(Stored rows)
***

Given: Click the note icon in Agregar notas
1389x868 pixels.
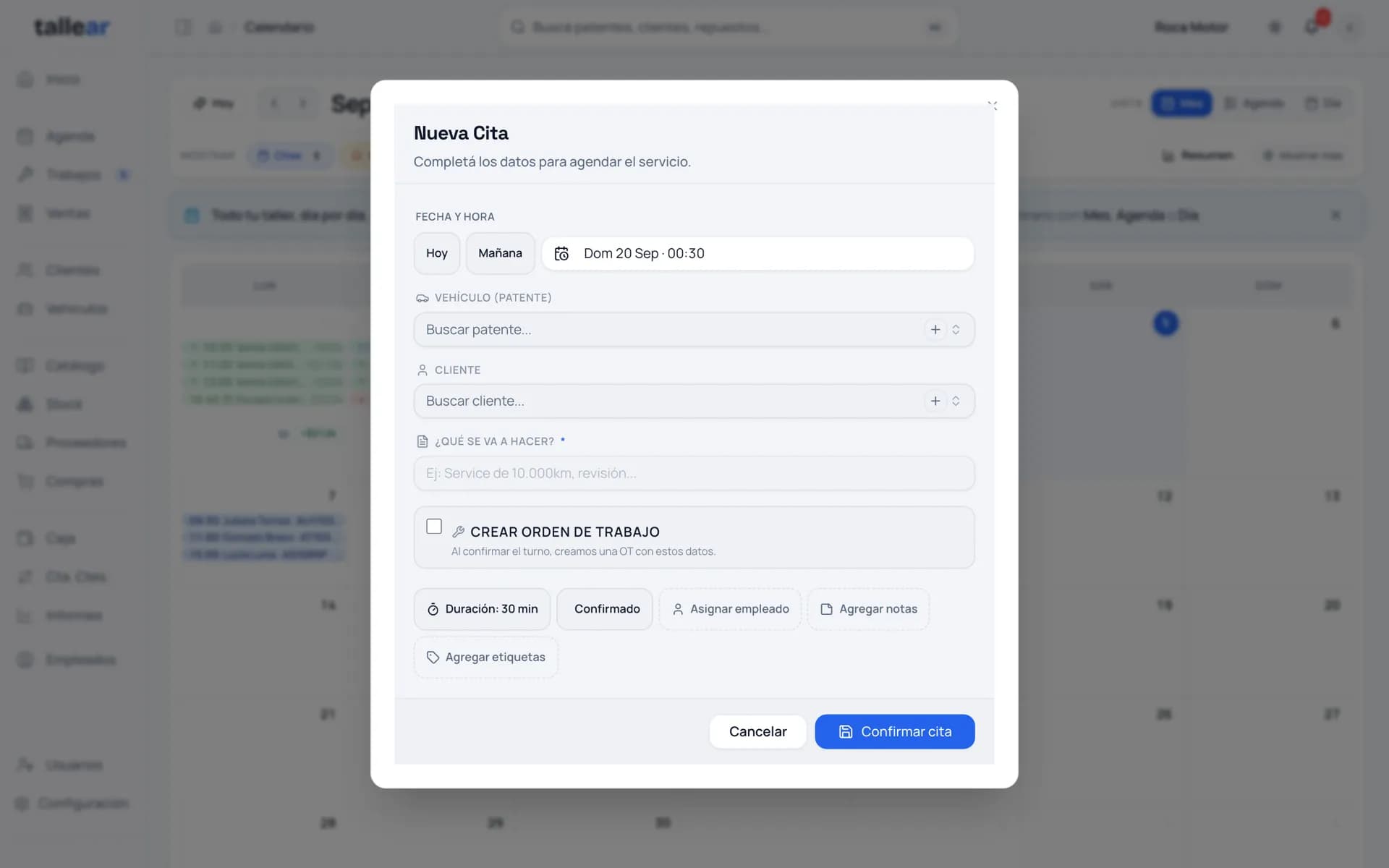Looking at the screenshot, I should point(826,609).
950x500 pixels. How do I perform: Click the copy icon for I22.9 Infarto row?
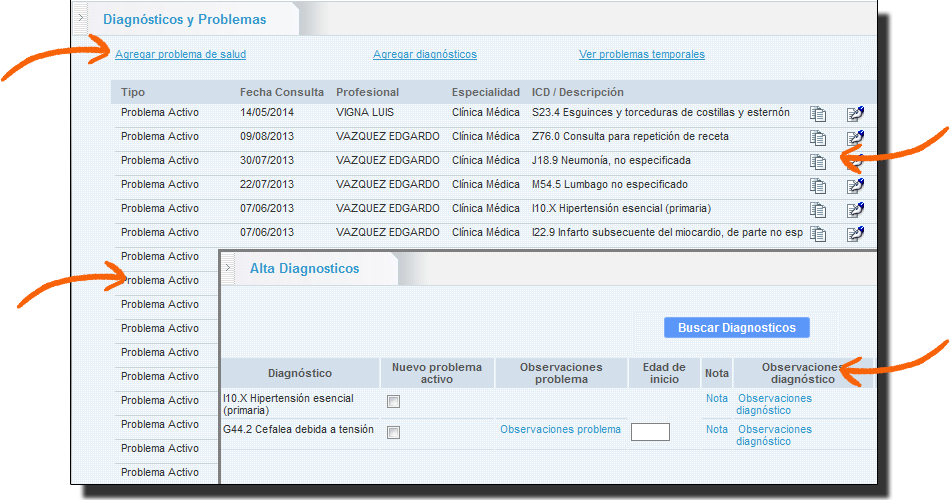[x=818, y=234]
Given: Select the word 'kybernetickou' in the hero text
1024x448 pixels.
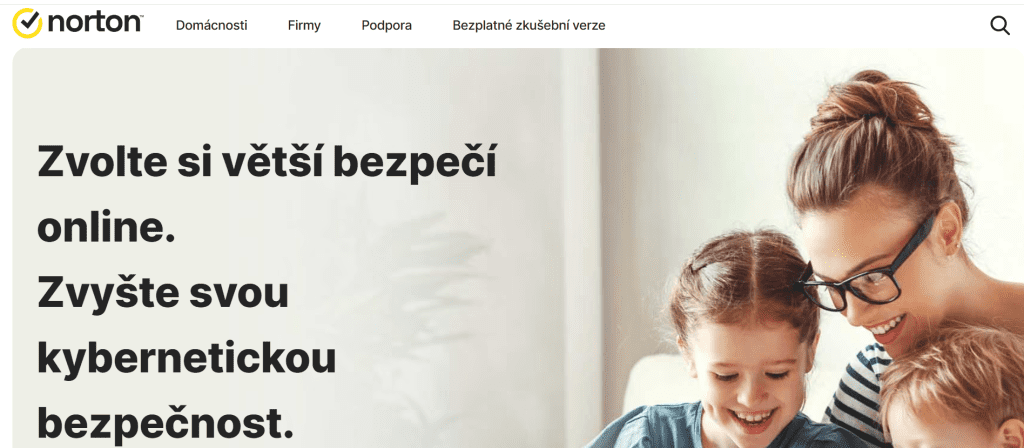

***

Please pull out every line in the rows above that contains the string "pixels". Letter case matters.

1389x868 pixels.
950x500 pixels. How do I perform: Click the copy icon for I22.9 Infarto row?
1024x448 pixels.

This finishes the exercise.